Pleas against jallikattu, bullock cart races referred to constitute bench

Jallikattu

Photo Courtesy: Internet

The apex court on Friday has referred the Jallikttu cases in regards to its bull-taming sport to the Constitution bench.

Chief Justice Dipak Misra and Juustice RF Nariman bench had framed five questions to be adjudicated on by the Constitution bench.

While giving the orders, Justice Nariman said "We have arranged five questions for the Constitution bench."

Jallikattu, which is also known Eruthazhuvuthal, is a bull-taming sport that is played just in Tamil Nadu, through the nation, as part of the Pongal harvest festival.
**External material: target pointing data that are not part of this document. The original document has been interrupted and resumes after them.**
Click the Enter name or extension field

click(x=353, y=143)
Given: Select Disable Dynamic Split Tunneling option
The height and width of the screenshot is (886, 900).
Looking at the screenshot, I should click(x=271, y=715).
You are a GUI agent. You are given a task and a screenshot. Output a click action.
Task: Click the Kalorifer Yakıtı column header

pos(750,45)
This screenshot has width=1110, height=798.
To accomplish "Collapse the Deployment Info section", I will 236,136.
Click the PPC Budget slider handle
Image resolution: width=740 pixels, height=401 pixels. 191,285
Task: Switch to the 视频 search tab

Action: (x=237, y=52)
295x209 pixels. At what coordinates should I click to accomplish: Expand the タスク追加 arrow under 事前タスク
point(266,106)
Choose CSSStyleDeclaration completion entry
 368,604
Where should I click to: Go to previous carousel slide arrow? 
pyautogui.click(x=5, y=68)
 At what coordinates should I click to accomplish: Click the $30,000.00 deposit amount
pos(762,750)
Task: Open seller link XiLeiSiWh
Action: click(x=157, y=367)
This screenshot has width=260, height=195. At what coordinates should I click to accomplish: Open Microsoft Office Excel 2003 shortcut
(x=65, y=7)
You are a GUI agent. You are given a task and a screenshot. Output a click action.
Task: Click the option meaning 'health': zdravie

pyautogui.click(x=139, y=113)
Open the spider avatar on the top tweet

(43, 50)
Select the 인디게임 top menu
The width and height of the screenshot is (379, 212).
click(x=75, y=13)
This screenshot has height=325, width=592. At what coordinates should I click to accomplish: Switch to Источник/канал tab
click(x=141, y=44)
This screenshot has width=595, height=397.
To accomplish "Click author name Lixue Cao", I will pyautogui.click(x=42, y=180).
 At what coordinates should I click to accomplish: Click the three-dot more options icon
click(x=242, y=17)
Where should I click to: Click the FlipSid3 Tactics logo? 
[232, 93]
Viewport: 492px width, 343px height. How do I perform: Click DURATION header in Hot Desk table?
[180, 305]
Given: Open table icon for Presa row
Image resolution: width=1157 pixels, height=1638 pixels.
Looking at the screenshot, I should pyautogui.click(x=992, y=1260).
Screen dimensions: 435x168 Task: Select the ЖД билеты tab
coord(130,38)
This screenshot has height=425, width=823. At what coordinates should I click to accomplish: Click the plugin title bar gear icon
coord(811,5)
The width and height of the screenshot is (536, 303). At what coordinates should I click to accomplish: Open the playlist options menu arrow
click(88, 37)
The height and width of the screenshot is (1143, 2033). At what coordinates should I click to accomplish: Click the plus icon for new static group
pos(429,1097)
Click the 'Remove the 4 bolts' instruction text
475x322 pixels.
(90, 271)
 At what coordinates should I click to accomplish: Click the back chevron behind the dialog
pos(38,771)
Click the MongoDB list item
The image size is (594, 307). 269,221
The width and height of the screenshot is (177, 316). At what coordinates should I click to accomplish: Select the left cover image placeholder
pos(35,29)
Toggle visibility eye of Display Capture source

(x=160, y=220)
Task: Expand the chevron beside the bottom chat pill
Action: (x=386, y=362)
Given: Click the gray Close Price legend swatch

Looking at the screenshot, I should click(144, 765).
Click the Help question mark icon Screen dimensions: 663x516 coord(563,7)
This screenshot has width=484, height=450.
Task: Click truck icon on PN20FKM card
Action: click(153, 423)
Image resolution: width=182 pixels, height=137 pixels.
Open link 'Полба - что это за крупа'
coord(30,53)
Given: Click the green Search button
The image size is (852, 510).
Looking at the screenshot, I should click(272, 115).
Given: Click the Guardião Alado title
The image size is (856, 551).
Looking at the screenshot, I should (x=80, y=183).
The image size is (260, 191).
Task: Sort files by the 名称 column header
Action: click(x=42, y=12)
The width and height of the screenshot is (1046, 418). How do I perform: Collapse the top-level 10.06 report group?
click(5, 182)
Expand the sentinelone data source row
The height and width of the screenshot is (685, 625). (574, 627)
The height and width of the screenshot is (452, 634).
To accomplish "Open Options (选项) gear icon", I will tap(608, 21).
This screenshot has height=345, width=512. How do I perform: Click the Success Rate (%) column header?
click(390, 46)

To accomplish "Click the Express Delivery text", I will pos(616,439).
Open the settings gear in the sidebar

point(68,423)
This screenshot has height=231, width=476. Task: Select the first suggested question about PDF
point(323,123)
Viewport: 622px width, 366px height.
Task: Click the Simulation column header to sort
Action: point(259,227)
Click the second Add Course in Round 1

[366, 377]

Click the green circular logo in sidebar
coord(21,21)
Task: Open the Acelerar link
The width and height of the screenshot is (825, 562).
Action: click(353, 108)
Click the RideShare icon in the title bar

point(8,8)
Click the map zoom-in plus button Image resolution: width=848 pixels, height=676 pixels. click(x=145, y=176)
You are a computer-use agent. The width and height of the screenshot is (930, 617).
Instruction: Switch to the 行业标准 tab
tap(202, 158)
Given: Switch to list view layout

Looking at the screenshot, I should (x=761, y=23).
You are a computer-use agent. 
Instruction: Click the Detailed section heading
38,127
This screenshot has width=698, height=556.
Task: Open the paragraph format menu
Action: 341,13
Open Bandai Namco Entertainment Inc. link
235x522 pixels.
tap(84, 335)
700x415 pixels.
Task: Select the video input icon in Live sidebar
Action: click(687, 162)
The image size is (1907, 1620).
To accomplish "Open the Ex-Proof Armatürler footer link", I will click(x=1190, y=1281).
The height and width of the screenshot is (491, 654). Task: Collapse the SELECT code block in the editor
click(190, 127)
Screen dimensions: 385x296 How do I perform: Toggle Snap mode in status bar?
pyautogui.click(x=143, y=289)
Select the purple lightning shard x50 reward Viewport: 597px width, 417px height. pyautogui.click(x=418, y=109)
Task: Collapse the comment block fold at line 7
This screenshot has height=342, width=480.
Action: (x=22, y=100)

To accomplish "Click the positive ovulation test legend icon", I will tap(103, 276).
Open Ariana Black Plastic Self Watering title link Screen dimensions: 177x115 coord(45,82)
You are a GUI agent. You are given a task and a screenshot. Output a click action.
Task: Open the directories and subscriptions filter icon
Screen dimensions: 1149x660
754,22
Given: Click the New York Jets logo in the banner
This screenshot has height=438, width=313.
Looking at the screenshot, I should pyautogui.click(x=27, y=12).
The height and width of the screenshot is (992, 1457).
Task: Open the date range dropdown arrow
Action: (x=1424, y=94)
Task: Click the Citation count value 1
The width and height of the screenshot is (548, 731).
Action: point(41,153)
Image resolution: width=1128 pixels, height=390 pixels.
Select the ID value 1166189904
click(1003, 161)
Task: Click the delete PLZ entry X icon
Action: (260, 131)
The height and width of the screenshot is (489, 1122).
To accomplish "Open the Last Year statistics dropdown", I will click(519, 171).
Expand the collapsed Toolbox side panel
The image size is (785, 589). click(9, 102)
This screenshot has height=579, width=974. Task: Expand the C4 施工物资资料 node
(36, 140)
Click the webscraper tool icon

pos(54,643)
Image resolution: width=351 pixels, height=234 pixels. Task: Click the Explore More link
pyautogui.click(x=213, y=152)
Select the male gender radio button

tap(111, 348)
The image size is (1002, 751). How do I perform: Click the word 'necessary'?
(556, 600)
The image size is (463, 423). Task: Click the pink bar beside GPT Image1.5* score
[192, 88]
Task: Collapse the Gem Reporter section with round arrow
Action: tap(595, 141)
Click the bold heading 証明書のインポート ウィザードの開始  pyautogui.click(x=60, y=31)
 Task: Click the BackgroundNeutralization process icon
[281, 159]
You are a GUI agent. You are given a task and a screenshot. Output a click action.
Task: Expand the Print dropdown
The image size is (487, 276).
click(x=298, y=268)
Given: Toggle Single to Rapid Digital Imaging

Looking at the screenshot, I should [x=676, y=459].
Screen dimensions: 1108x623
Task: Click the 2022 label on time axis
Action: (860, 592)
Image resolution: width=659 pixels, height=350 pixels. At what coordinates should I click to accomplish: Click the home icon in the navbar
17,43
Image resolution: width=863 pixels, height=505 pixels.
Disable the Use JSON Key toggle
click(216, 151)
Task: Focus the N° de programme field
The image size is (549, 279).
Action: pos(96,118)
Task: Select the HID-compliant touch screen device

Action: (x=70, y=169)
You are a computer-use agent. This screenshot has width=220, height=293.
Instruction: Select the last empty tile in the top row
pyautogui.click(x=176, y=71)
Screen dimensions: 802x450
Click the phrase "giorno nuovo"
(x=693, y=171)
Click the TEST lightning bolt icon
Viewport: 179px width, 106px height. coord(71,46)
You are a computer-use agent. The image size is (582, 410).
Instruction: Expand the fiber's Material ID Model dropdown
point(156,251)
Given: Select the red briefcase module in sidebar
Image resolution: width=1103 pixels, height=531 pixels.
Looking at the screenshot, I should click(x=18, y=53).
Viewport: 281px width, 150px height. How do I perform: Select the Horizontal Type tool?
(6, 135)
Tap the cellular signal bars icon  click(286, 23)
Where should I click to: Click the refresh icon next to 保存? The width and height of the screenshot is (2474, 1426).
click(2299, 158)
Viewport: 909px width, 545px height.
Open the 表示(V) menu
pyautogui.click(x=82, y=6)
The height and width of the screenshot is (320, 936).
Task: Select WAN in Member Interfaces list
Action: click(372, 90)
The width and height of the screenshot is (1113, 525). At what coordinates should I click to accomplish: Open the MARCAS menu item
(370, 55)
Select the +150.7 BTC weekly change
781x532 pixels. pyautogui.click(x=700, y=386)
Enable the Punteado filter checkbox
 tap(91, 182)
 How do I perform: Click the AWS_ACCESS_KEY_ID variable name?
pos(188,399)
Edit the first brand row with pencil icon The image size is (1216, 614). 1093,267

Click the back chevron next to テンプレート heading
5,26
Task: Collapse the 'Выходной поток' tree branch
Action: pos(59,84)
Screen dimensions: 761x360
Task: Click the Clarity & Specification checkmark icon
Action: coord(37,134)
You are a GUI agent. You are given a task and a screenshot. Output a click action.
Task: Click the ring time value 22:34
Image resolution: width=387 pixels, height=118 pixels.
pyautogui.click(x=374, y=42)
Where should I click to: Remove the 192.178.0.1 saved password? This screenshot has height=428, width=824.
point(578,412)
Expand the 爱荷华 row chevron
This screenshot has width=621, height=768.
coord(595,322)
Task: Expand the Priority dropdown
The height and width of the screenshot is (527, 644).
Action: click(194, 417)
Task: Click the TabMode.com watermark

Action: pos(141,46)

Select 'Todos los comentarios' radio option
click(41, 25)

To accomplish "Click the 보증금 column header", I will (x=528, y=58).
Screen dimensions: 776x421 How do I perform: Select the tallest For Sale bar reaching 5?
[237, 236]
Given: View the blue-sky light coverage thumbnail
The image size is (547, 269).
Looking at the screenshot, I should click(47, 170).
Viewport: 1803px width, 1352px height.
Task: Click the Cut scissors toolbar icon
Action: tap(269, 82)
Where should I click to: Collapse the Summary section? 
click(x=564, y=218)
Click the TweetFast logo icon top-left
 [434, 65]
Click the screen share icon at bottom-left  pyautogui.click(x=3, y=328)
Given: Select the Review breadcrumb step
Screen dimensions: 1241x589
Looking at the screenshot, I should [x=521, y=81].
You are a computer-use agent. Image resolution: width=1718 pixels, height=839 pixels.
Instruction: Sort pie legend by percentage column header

On which the top court had earlier on 12 December last year said that it would refer to a five-judge constitution bench a batch of pleas challenging Tamil Nadu and Maharashtra laws for allowing such activities.

However, while reserving its order, it had said the larger bench would take the action on whether states have the "legislative competence" to make such laws on grounds, including that 'jallikattu' and bullock cart racing fell under the cultural rights enshrined under Article 29(1) and can be protected constitutionally.

The state laws have been challenged in the apex court after Tamil Nadu and Maharashtra have amended the central law, the Prevention of Cruelty to Animals Act, 1960, and allowed jallikattu and bullock cart racing.

Supreme Court had dismissed the TN government’s plea that had a request of reviewing the 2014 judgement which banned judgment of using bulls for jallikattu in the state and bullock cart races across India.

2014 judgment had said that bulls cannot be used for performing, either for jallikattu events or bullock-cart races anywhere in India.